> _Travail à faire_
Répondez à ces questions à partir du texte sur Pierre Penven :
1. En quelle année un couvent a-t-il été fondé à Solur ?
2. À quelle date Pierre Penven est-il arrivé en France après son accident de moto ?
3. Dans quel sanatorium s'est-il retiré à son retour définitif en France ?

=== Texte de la page ===

Avec son zèle habituel, vers les années 1980, et tout en assurant son enseignement au grand séminaire St. Pierre à Bangalore, il entreprit des travaux considérables à Solur pour aider les pauvres. Ainsi, il se lança dans la construction de barrages dans le double but de donner du travail aux "coolies" de la région, et de récupérer l'eau pour l'irrigation des champs.
De 1974 à novembre 1986, avec l'aide de quelques religieuses, il accomplit un apostolat très fructueux auprès des malades et des pauvres, surtout des non chrétiens. Durant ses vacances et ses loisirs, il contribua à fonder le "Socio-Médical Relief Centre", Snehalaya, Solur, Bangalore Dist. En 1979, un couvent avait été fondé à Solur, puis un hôpital, puis un centre d'aide sociale pour la formation des jeunes filles. Les Lingayats, dit-il, .." ont déjà beaucoup découvert du Christ dans mes paroles ou mon comportement dans mon travail social, en particulier dans le secteur médical où j'ai fait un effort très spécial…je leur ai dit que ma passion pour les malades suit tout à fait celle du Christ…."
Mais un certain jour de février 1982, un grave accident de moto le conduisit à l'hôpital, puis l'obligea à rentrer en France, où il arriva le 13 août 1982. Durant son séjour en France, invité à témoigner de sa vie missionnaire, il en faisait le résumé suivant ..: ".. Dans ma vie missionnaire, il y a eu deux grandes étapes. La première a consisté à travailler parmi les chrétiens, les évangéliser, leur enseigner le catéchisme, à régulariser les mariages, à organiser des projets de développement. Et la seconde étape, en fait, c'est une découverte que j'ai faite en grande partie peut- être par l'intermédiaire de M.Dumont au cours de mes études à Paris qui a attiré mon attention sur le monde indien dans son ensemble, et je me suis dit : " Après tout, le Christ nous a dit : J'ai des brebis qui n'appartiennent pas à ce troupeau" et alors, comme professeur de théologie, je me suis dit : "Mais oui, le Christ est mort pour tout homme, tout homme est déjà mort dans le Christ, est déjà, comment dirai-je, assis avec le Christ dans le ciel" . Le Christ n'a pas fait de choix entre les hommes, et j'ai considéré tous les hindous comme des frères, pratiquement des frères dans le Christ ; et quand je les approche, je les approche déjà un peu comme des chrétiens…."
M. Pierre Penven regagna l'Inde le 5 décembre 1983. Mais n'étant pas suffisamment en forme pour reprendre son enseignement au Grand Séminaire Saint Pierre à Bangalore, il prit le poste d'aumônier du couvent de Solur, et pendant un certain temps, assura le service pastoral de cette paroisse. Sa santé l'obligea à faire plusieurs séjours à "St John's Hospital" et à "St Martha's Hospital". Enfin après un mois de repos au sanatorium des Missions Etrangères aux Nilgiris, il retrouva assez de forces pour travailler à mi-temps au Grand Séminaire, et à mi-temps à Solur. Il prépara aussi une traduction en anglais de l'ouvrage "Lumière sur la Corée Les 103 Martyrs"
Le 27 novembre 1986, pour raison de santé, M. Pierre Penven rentra définitivement en France. Il se retira au sanatorium St. Raphaël à Montbeton où il décéda le vendredi 18 février 2000, et où il fut inhumé le 21 février 2000.

=== Données enregistrées ===

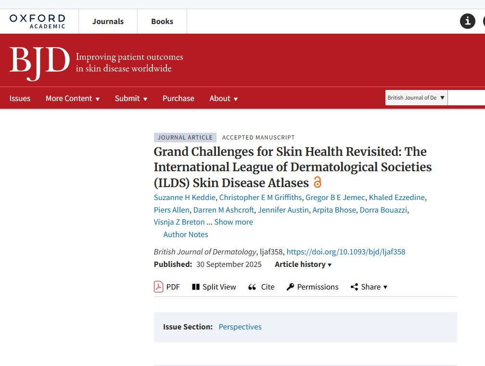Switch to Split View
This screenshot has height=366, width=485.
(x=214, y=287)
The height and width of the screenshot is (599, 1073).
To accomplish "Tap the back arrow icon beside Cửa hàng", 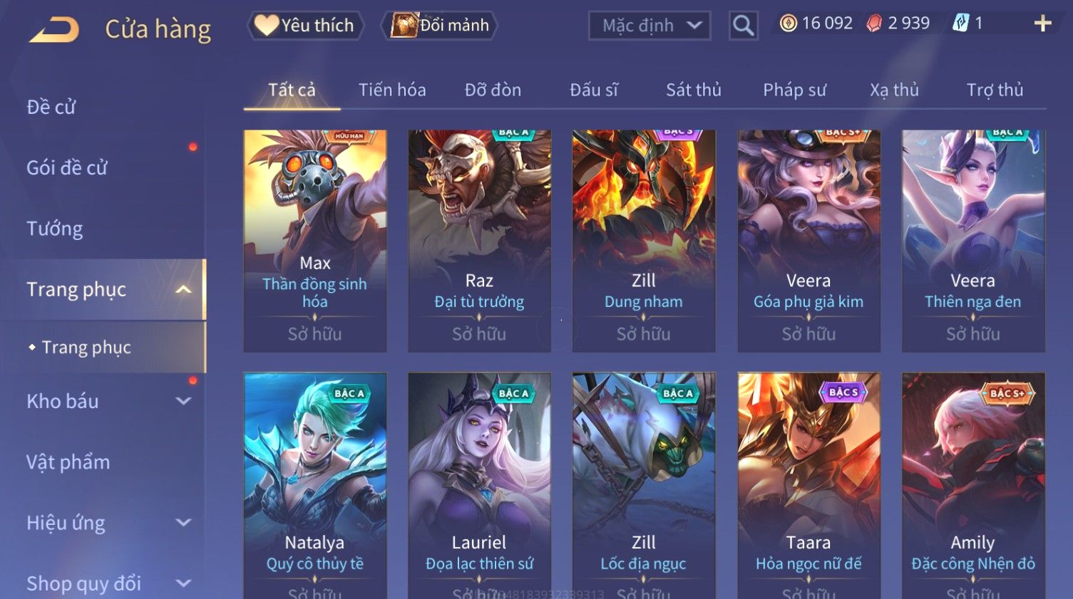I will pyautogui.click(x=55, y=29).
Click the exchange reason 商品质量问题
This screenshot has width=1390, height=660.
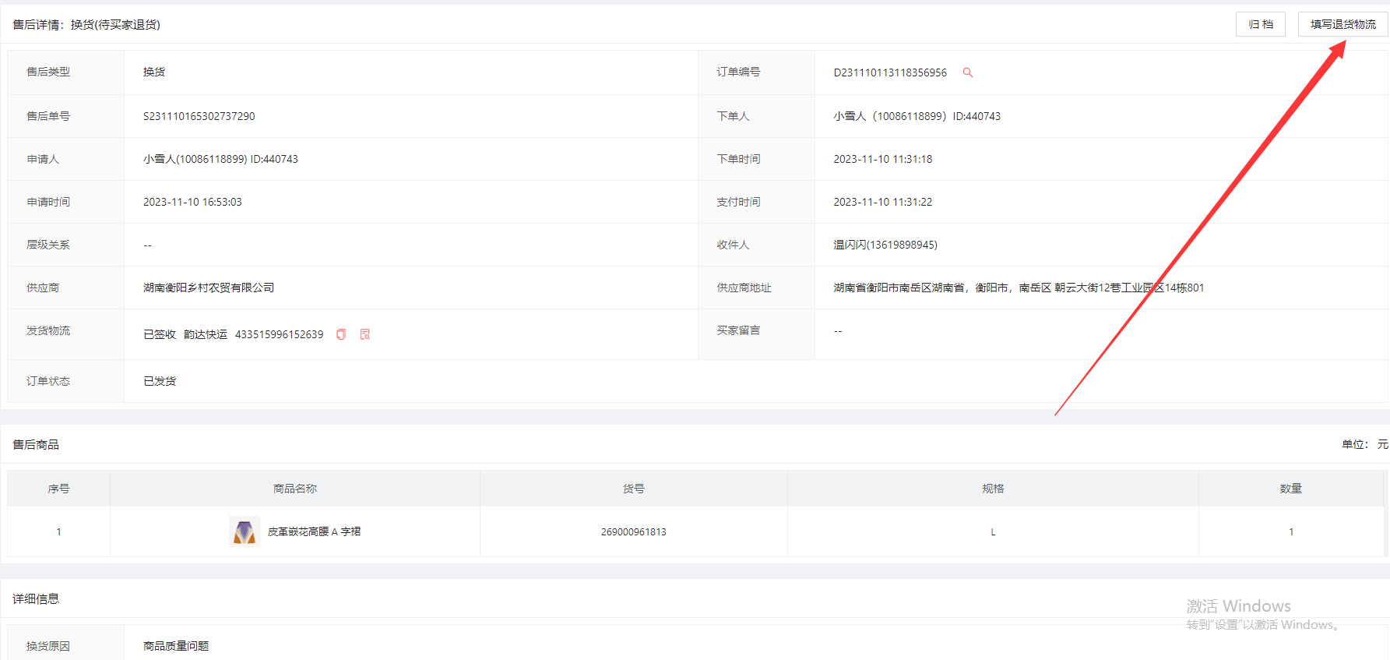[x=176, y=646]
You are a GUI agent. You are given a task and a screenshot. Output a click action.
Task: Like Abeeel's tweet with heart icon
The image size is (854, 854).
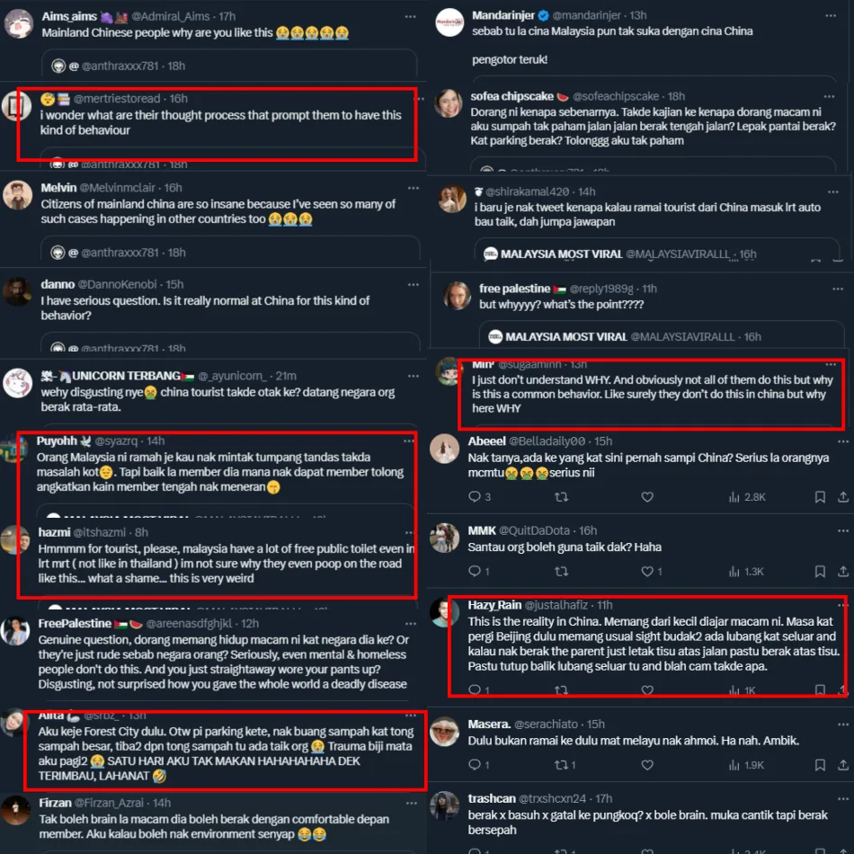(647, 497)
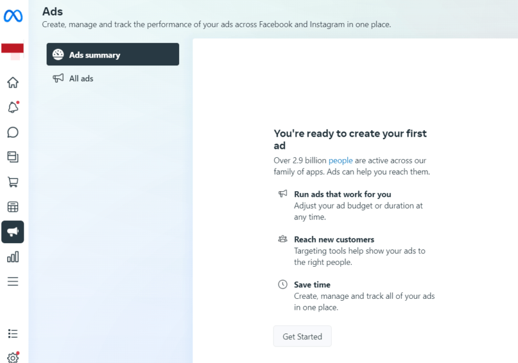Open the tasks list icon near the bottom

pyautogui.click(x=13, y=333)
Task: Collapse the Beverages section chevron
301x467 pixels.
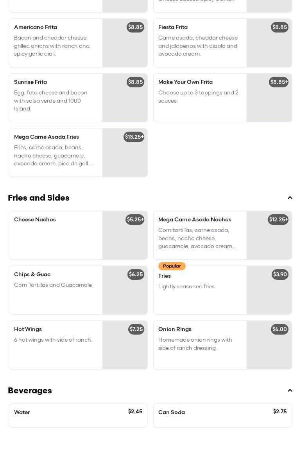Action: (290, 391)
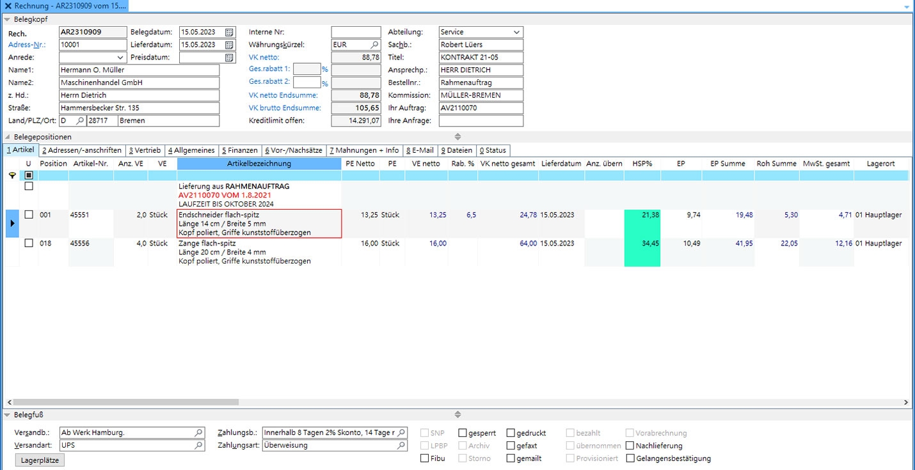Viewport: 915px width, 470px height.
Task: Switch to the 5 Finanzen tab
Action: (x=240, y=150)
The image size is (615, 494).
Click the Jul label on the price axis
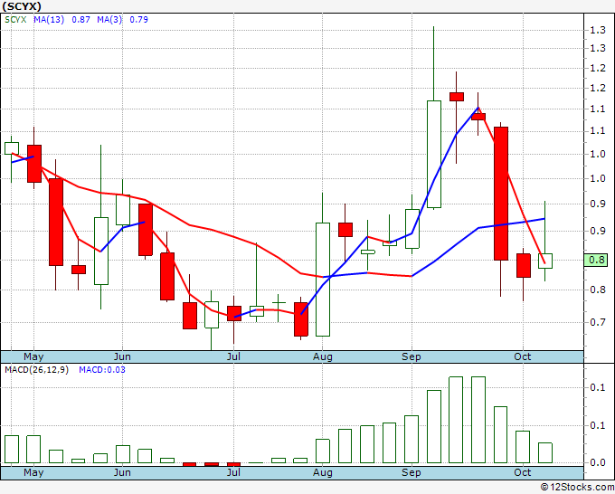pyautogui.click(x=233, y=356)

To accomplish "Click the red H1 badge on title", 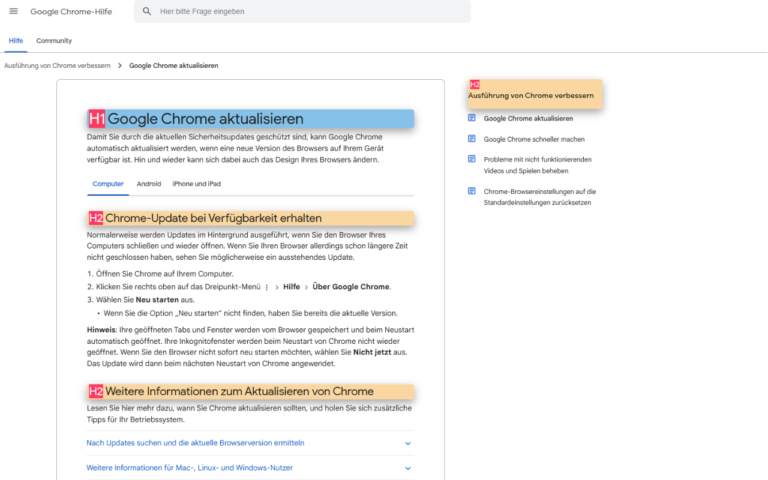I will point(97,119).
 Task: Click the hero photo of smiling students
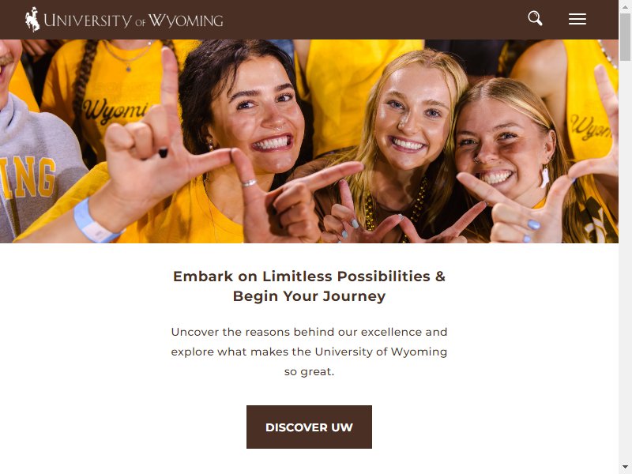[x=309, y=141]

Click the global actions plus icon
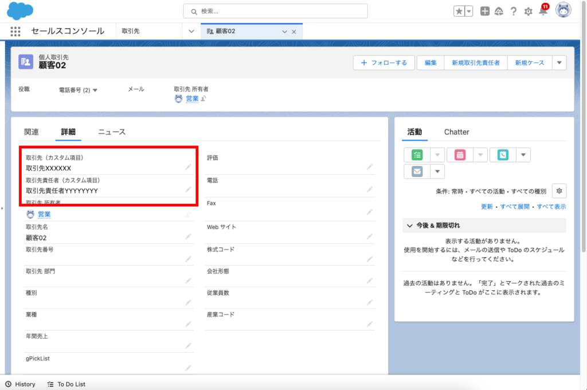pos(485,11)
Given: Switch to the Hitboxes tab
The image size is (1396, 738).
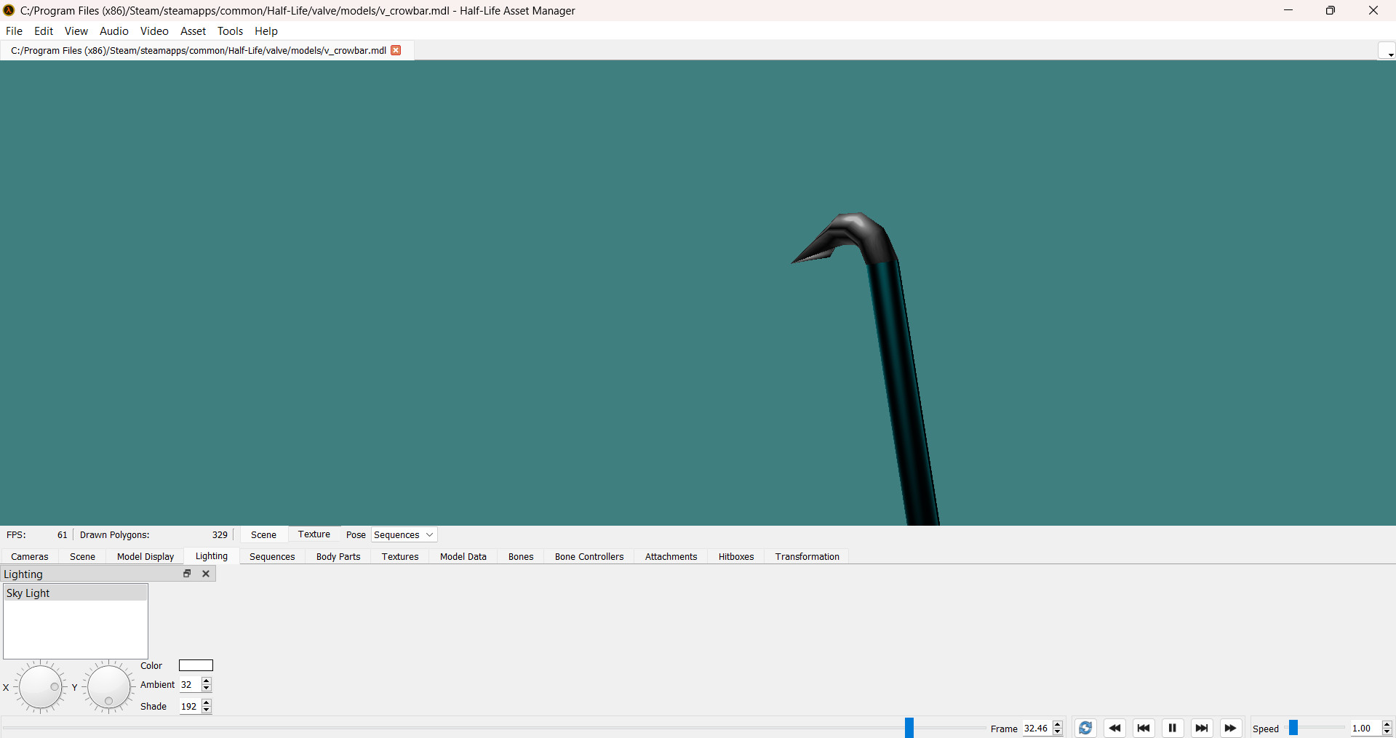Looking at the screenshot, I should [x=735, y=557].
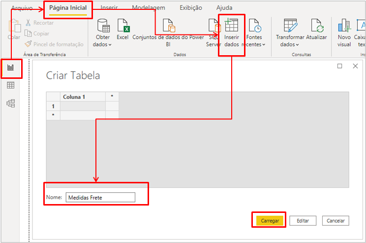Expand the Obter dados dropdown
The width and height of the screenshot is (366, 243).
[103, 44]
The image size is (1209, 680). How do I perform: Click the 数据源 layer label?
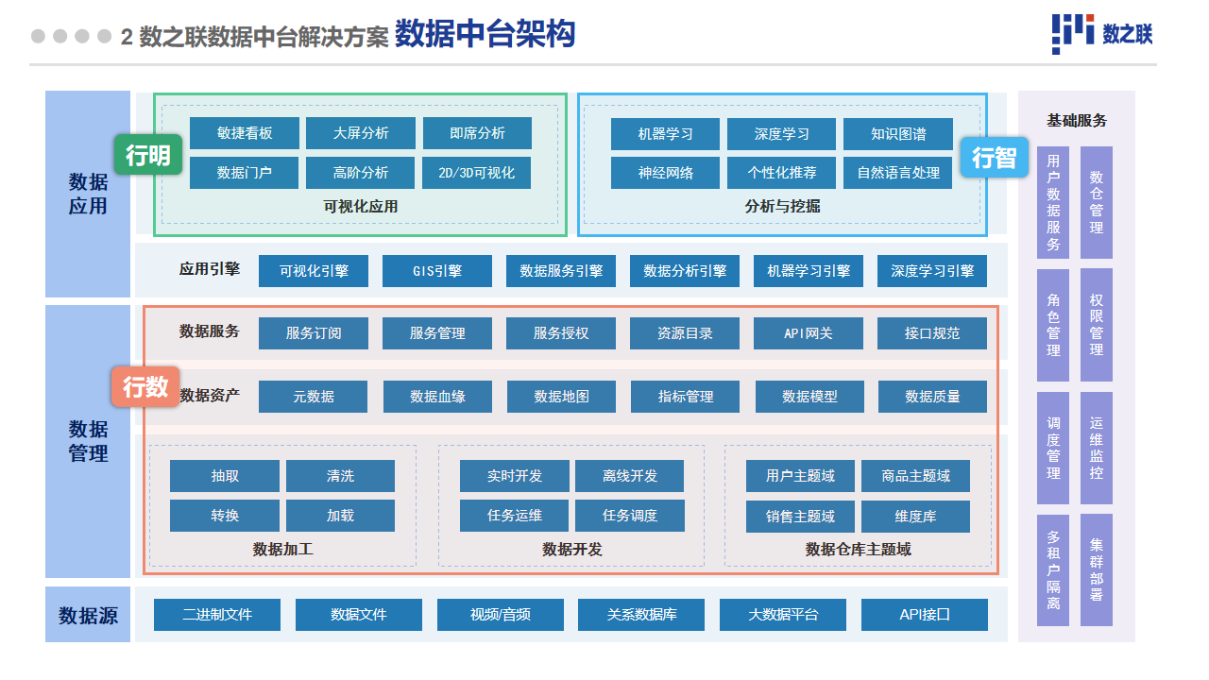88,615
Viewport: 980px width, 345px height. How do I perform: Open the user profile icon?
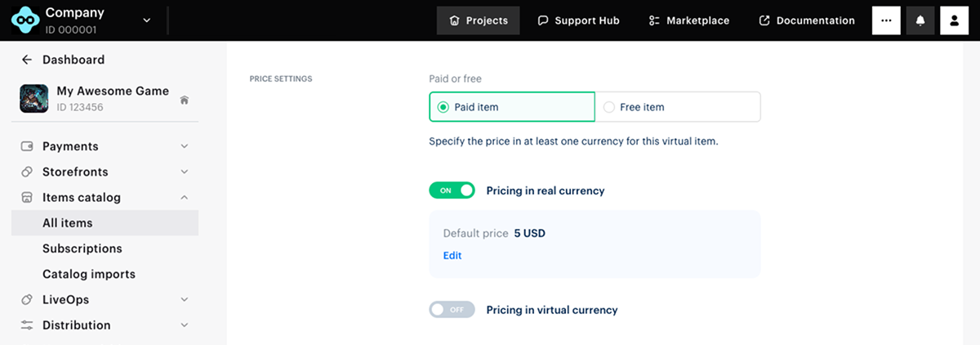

===

> _Votre solution_
1. Un couvent a été fondé à Solur en 1979.
2. Pierre Penven est arrivé en France le 13 août 1982.
3. Il s'est retiré au sanatorium St. Raphaël à Montbeton.